DATA FOR THIS TASK
◆ ◆ ◆

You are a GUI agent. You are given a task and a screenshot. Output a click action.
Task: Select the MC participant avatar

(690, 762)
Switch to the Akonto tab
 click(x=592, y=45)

◆ ◆ ◆

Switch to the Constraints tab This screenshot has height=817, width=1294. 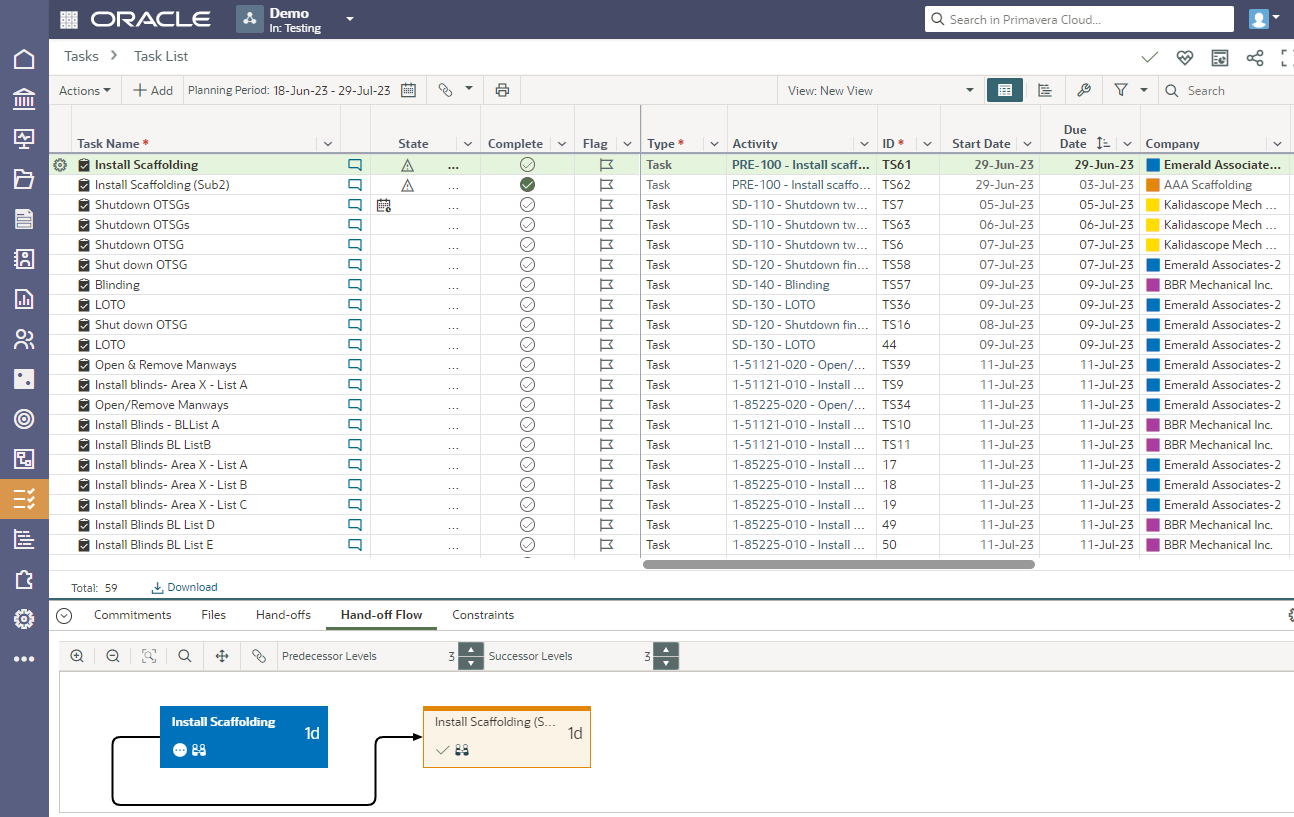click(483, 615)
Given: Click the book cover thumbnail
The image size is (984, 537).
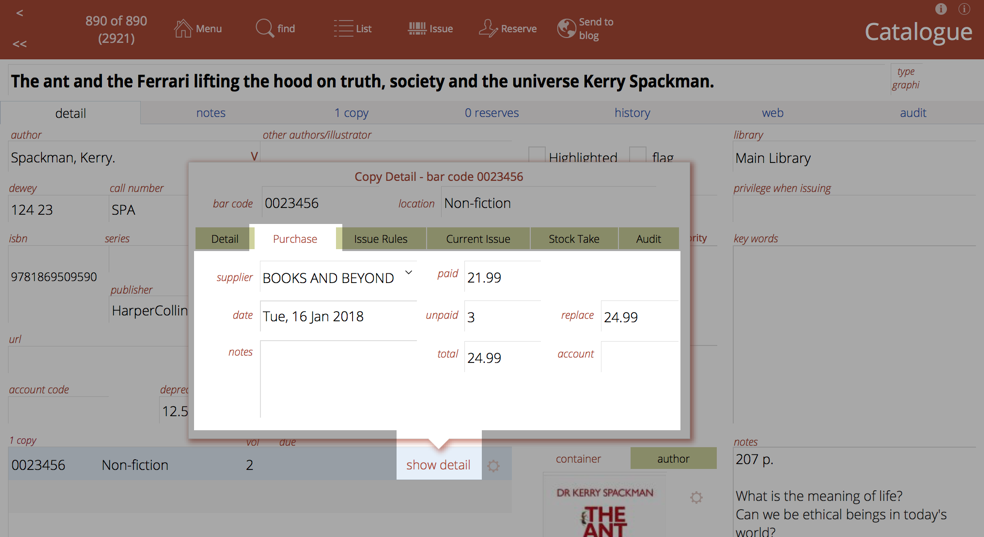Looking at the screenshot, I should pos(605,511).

◆ ◆ ◆

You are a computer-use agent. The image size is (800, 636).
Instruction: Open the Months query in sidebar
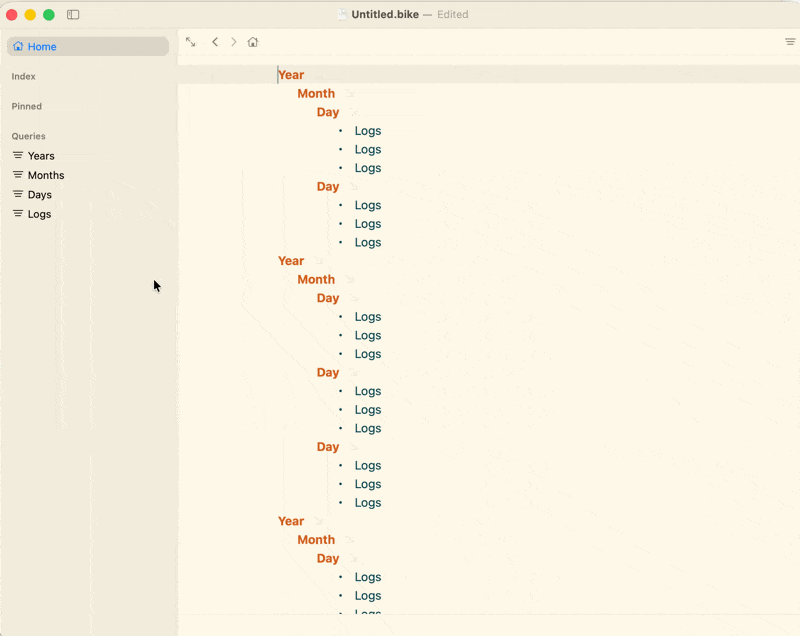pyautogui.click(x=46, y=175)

◆ ◆ ◆

TASK
In the data above, find each line that uses the string "agent". Copy it.

RESPONSE TO THIS EXERCISE
You are a GUI agent. You are given a task and a screenshot. Output a click action.
You are a computer-use agent. The image size is (800, 636).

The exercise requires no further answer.